The goal of the DCE Integration strategy is to build and standardize the process of data exchange between applications / systems working in CE. Replace the current "Point-to-point" communication model and individual solutions supporting data exchange between systems.

The Service Oriented Architecture - SOA model with a dedicated integration layer that physically implements data flows by acting as an "intermediary" between systems / data sources, allows to replace a system with a new one without the need to recreate all integrations.

This solution allows the flexible and effective development of integrations between the IT systems of Deloitte CE. Turn off/add/replace systems in the infrastructure without the need to disable the ongoing work of others.

The DCE middleware solution is built to support these integration strategy goals. Its name is Enterprise Service Bus (ESB) solution. ESB is using standard Azure integration services resources (Azure Logic Apps, Azure Service Bus, Azure API Management service, Azure Data-Factory, Azure SQL Server) to ensure the required logic and connectivity between systems. The solution is capable to connect on-premises, Deloitte Cloud, or vendor cloud solutions as well.

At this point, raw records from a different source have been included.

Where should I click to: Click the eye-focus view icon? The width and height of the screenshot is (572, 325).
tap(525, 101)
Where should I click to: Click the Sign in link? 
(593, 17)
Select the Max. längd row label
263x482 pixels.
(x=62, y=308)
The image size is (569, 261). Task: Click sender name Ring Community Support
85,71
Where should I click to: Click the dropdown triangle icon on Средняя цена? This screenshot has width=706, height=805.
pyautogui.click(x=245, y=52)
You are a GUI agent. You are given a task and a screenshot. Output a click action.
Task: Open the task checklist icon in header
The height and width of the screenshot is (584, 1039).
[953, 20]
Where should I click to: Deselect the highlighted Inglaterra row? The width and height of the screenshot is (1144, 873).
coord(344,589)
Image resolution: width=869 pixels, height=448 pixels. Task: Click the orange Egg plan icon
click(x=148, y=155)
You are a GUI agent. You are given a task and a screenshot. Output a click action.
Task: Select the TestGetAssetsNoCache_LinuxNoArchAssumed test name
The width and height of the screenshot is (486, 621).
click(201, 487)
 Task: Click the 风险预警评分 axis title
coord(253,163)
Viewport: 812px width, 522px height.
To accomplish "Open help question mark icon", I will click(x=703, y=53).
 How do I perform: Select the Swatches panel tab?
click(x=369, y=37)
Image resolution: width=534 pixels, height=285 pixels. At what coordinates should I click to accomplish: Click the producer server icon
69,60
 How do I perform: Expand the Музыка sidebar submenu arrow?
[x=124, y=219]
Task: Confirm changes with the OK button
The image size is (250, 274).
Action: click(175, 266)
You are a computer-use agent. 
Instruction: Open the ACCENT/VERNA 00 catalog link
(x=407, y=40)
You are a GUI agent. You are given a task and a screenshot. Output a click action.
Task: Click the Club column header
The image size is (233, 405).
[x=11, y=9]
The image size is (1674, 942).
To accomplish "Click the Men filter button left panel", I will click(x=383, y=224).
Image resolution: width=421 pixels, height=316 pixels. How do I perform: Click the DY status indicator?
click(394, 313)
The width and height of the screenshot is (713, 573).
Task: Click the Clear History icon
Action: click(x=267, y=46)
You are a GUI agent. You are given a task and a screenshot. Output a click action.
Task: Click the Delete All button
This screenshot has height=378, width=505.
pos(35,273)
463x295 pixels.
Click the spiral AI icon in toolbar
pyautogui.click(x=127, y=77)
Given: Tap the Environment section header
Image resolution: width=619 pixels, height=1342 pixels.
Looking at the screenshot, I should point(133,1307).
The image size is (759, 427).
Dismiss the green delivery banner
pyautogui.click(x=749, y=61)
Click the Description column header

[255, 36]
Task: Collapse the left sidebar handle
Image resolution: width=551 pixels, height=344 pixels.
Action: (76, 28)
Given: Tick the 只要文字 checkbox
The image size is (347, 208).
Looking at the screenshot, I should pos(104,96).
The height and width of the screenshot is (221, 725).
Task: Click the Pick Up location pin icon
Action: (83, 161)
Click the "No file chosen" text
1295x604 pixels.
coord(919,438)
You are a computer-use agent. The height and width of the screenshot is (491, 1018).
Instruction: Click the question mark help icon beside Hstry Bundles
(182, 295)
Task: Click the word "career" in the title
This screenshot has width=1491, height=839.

ESB offers a range of solutions and integration patterns, such as REST APIs, integrations based on PUBLISH-SUBSCRIBE model, or data transfer and transformation (ETL) through Azure Data Factory.

We are delivering a REST API-based solutions tailored to specific business data objects, with a continuously expanding scope via the ongoing major projects like Jupiter, PSA-Kantata, OnePlace etc.

Applications can make an API call to an endpoint delivered by Azure API Management Service for a specific resource using HTTPS protocol. This includes a specific HTTP request (GET, DELETE, POST, or PUT are the most common ones) and a URI—uniform resource identifier—, or endpoint, which specifies where the resource lives. Once the server validates the request, it returns information in JSON format, so that it’s easily readable / processable.

ESB is  implementing a near-real time solution based on the Publish and Subscribe pattern to deliver platform events from Jupiter, or Kantata. We apply this model for those cases, where the source application provides access only to events (creation/change/deletion) for objects, and we do not have direct access to the data source. ESB provides a solution, which can deliver these changes to multiple applications parallel. Distribution of the events are happening based on a subscription. The changes are transferred to the consumers either via APIs, or database directly.

Beside integration ESB is providing functionalities for data migration and data load as well. Using Azure Data Factory we can access both on-premise and cloud resources and provide ETL capabilities. ETL (extract, transform, load) is a three-phase process where data is extracted from source system, transformed (cleaned, sanitized) and loaded into a target system. These capabilities are typically used during new system implementation, or during starting up a new integration based on pub-sub pattern.

For different phases of the projects ESB can provide these solutions through multiple environments supporting: Development, UAT and Cut-over activities. For none Production environments we can provide updates from test source systems (SAP Fi, SAP HR, Jupiter UAT etc.) . In these environments we are applying ESB changes continuously using CI/CD pipelines to support efficient testing.  Update of the capabilities follows a monthly release schedule for Production.